***** Input material

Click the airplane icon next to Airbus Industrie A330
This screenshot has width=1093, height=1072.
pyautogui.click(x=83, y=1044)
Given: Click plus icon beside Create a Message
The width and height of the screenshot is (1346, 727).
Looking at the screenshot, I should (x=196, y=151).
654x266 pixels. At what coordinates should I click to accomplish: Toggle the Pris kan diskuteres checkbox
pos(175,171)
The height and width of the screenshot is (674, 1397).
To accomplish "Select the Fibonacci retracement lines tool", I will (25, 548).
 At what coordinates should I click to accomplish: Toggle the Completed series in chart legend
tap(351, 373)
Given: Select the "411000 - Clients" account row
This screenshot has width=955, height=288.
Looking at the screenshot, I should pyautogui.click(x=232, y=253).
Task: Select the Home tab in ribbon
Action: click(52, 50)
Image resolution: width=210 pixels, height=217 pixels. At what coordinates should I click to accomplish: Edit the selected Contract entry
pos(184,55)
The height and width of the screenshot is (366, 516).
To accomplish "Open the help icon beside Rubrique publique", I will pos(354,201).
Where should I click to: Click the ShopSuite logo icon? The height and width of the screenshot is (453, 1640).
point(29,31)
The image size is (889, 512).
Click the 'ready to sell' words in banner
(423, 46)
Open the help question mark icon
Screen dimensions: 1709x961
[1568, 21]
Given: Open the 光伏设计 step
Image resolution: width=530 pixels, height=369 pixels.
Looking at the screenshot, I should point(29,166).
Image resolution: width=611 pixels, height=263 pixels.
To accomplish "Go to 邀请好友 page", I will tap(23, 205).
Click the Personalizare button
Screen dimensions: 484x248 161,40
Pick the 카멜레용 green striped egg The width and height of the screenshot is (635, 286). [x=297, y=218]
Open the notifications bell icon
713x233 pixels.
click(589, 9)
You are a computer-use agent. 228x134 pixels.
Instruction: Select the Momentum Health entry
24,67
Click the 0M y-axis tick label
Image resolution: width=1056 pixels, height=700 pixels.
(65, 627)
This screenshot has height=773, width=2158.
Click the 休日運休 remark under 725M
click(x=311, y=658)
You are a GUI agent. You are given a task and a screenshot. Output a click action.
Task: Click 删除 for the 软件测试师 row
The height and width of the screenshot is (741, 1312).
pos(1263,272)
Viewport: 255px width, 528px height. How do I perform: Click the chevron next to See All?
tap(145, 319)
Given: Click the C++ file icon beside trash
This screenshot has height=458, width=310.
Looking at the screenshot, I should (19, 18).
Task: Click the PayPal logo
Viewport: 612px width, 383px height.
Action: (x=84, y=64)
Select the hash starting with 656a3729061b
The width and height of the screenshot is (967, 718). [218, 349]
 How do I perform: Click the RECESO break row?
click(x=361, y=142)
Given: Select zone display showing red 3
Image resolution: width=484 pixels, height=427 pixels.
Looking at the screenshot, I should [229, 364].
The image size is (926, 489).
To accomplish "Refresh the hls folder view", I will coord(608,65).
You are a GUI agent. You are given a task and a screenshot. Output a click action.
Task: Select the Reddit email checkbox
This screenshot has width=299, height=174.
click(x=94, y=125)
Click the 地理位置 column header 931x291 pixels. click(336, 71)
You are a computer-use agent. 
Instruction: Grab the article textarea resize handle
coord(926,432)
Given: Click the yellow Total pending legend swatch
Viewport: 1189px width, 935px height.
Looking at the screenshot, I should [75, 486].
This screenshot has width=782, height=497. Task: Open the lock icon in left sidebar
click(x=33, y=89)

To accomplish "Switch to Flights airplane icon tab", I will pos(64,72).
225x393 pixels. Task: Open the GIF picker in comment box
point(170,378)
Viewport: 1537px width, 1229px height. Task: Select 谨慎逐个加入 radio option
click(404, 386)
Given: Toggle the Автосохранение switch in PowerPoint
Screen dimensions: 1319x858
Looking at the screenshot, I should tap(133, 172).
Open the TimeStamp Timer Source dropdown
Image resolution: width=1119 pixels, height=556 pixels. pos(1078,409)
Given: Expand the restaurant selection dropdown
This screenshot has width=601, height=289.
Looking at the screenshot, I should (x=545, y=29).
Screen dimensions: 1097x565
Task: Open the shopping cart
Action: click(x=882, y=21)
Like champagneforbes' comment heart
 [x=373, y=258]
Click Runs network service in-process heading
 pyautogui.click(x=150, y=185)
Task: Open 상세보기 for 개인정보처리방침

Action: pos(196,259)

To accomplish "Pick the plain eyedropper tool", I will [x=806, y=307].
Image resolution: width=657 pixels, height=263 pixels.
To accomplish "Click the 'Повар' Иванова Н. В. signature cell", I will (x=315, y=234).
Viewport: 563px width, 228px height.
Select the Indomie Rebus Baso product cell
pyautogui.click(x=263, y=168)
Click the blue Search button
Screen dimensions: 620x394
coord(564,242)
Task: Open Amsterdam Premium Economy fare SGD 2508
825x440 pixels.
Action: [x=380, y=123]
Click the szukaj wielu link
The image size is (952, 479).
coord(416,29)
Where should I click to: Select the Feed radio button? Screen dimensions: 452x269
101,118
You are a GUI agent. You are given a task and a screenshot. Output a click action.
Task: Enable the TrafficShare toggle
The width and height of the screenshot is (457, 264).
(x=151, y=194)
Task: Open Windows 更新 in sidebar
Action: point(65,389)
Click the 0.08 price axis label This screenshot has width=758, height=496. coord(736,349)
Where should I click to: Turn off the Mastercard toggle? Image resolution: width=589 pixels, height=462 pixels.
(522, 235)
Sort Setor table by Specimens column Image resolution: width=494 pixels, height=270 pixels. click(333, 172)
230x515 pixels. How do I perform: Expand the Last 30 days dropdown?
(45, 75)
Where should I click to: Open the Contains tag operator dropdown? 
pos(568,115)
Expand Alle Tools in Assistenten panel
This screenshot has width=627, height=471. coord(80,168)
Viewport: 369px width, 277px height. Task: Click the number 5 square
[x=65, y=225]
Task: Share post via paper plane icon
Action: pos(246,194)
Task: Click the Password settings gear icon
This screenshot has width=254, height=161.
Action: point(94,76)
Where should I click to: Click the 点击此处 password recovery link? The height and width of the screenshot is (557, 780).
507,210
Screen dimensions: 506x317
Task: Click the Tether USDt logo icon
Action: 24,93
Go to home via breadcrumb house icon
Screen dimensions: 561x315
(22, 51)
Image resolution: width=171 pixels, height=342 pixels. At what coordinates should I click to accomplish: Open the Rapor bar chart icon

**********

Goal of the exercise: The answer must consist of every line from the data that holds the string "computer".

Result below:
You are a computer-use agent. 228x134 pixels.
You are a computer-use agent. 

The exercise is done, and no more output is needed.